(Items listed in a dataset)
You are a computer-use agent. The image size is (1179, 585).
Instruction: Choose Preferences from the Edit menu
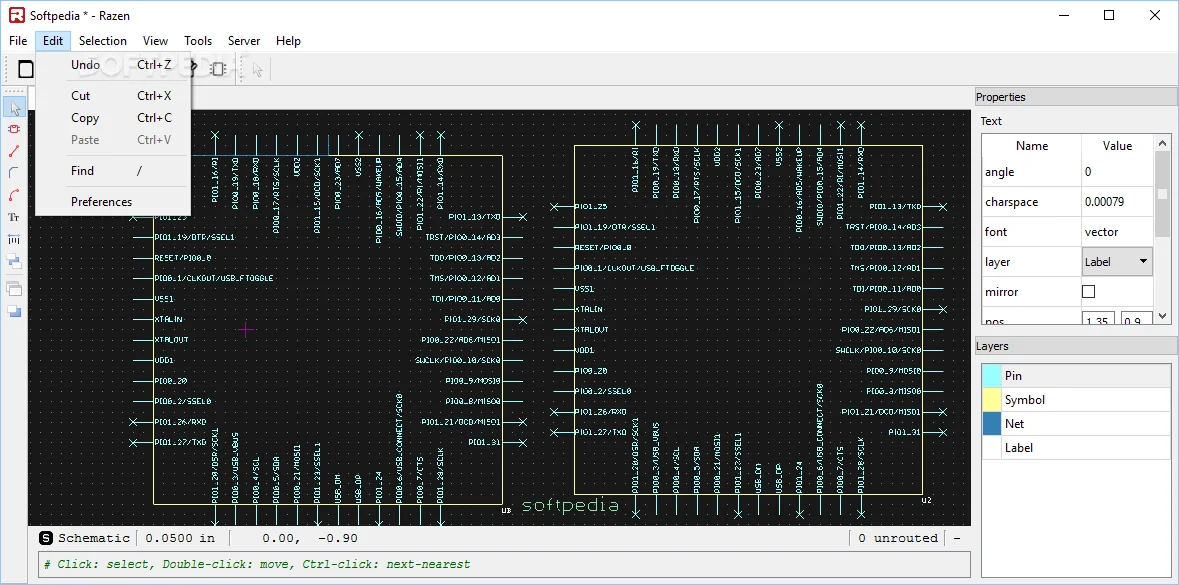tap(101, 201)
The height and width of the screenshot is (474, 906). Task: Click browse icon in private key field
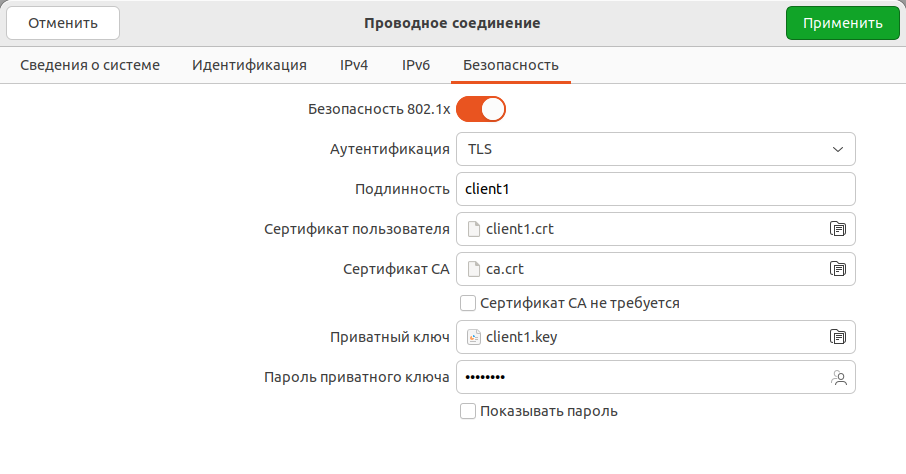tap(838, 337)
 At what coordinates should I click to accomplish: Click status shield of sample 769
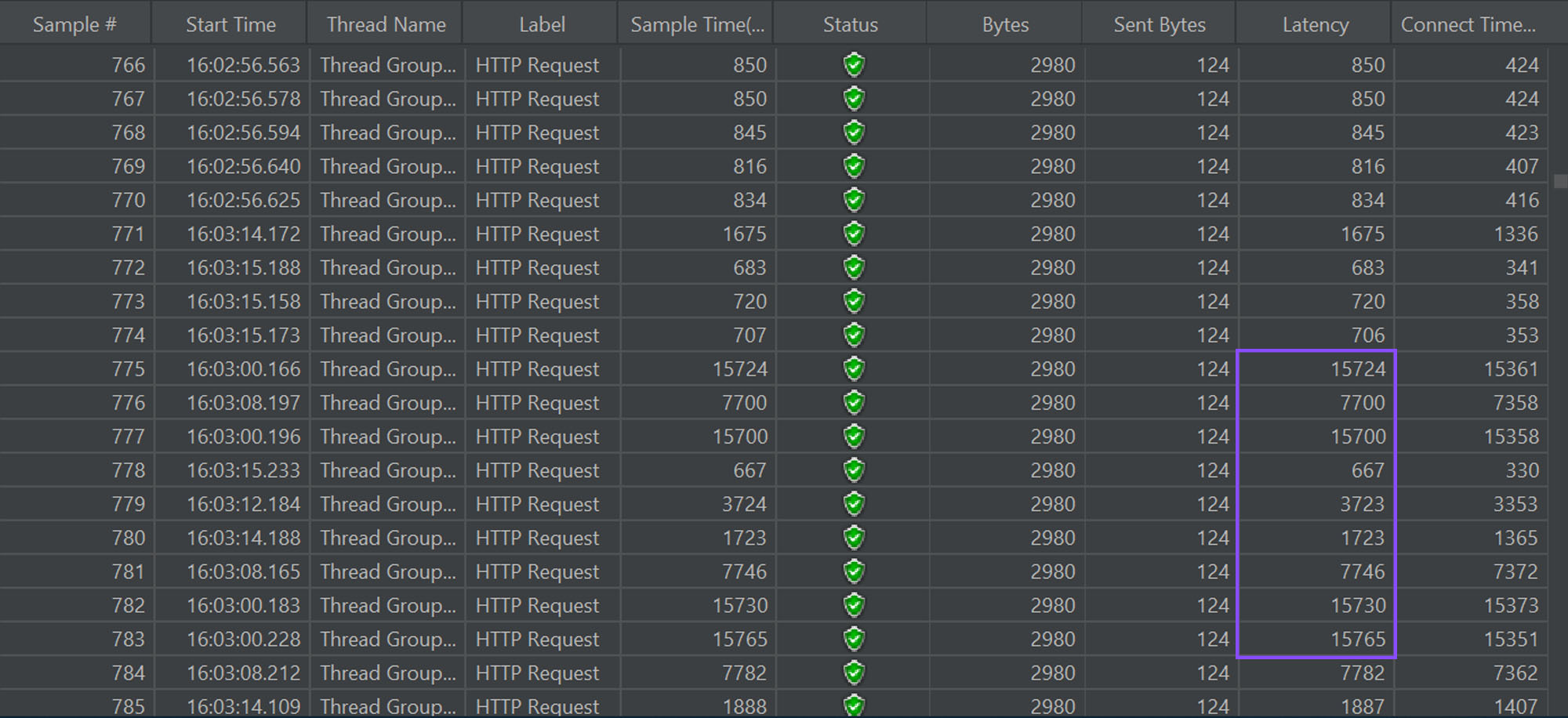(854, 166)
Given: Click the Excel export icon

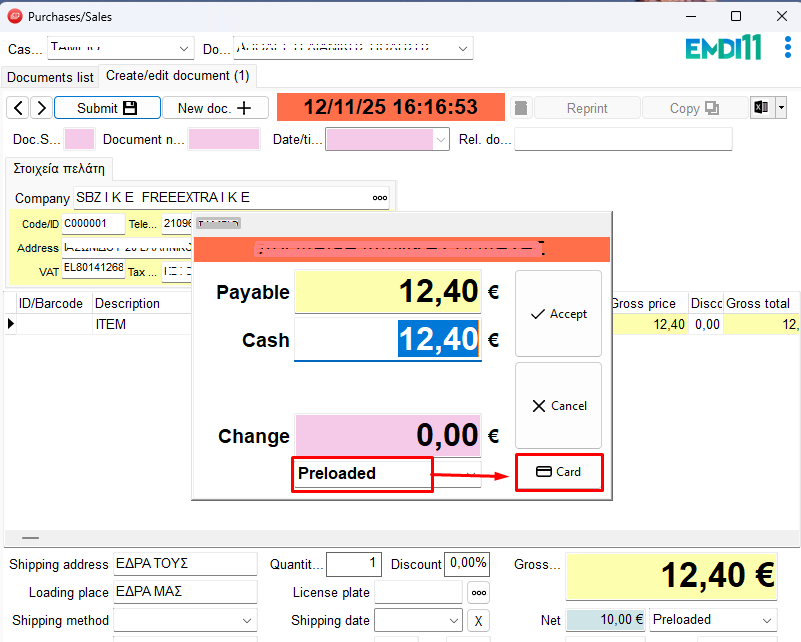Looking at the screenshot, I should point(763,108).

What is required:
Write out the entries above verbatim; the pictures do not belong in your copy.

Result for this exercise:
You are a computer-use agent. The image size is (1179, 585).
Instruction: Choose Preferences from the Edit menu
tap(101, 201)
The height and width of the screenshot is (474, 906). Task: Click browse icon in private key field
tap(838, 337)
 At what coordinates should I click to accomplish: Click status shield of sample 769
(854, 166)
Given: Click the Excel export icon

Looking at the screenshot, I should point(763,108).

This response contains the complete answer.